How To Use Creatine and Glutamine

Posted in: Sports Nutrition  on Wednesday, August 20, 2008
By Clark Bartram

How To Use Creatine and Glutamine
Q: I use Max Creatine and Max Glutamine as well as High 5 protein. I use Max Creatine before I workout, but do I also have to use creatine on my off days? Should I also use glutamine on my off days as well or only before I workout and after?
Spencer

A: For Max Creatine, take 5 to 6 grams, 2 to 3 times daily. For the best results, load during the first week by taking 5 to 6 grams, 3 to 4 times a day for the first week. Then continue to take at least 15 to 20 grams daily, preferably in 2 to 3 doses. As far as glutamine is concerned, this is a product I feel everyone should take. Glutamine keeps the body from entering into a catabolic state. This is where the body actually feeds on muscle for energy. Glutamine, in short, will block this process from happening and help you reap, and more importantly, maintain the benefits of your work in the gym. Drink plenty of water, at least one gallon per day, while taking these products. Take glutamine on off days as well, possibly before bed and, of course, immediately after training.
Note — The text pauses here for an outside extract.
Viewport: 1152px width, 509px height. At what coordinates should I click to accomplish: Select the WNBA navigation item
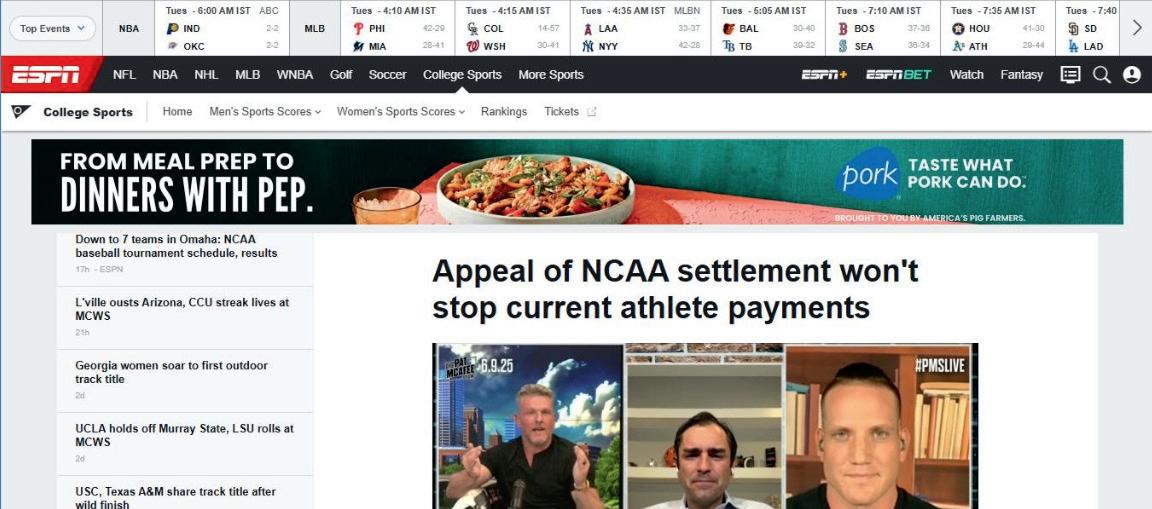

Lifting For Shape, Not Size
Q: I’m a girl who has just started lifting and I don’t want to "get big."  Should I lift light and do a lot of reps?
Anne Fagan
Carlsbad, Calif.

A: This has been a question of much controversy, not really for training professionals, but more amongst semi-educated workout enthusiasts. The answer lies in the fact that the average male has 10 times more testosterone than the average female. If you are the norm, your fear of "getting big" won’t materialize. Having said that, I suggest you train within the generally accepted hypertrophy zone, which is 8 to 12 reps. We all need to gain muscle mass simply due to the fact that eventually our bodies will begin to atrophy with age, so the more overall mass and strength we have the better off we will be in the long run. To make a long story short, high reps of 20 or more, is really not as effective as lifting a bit heavier with the recommended number reps. Don’t worry, you won’t "get big," just better!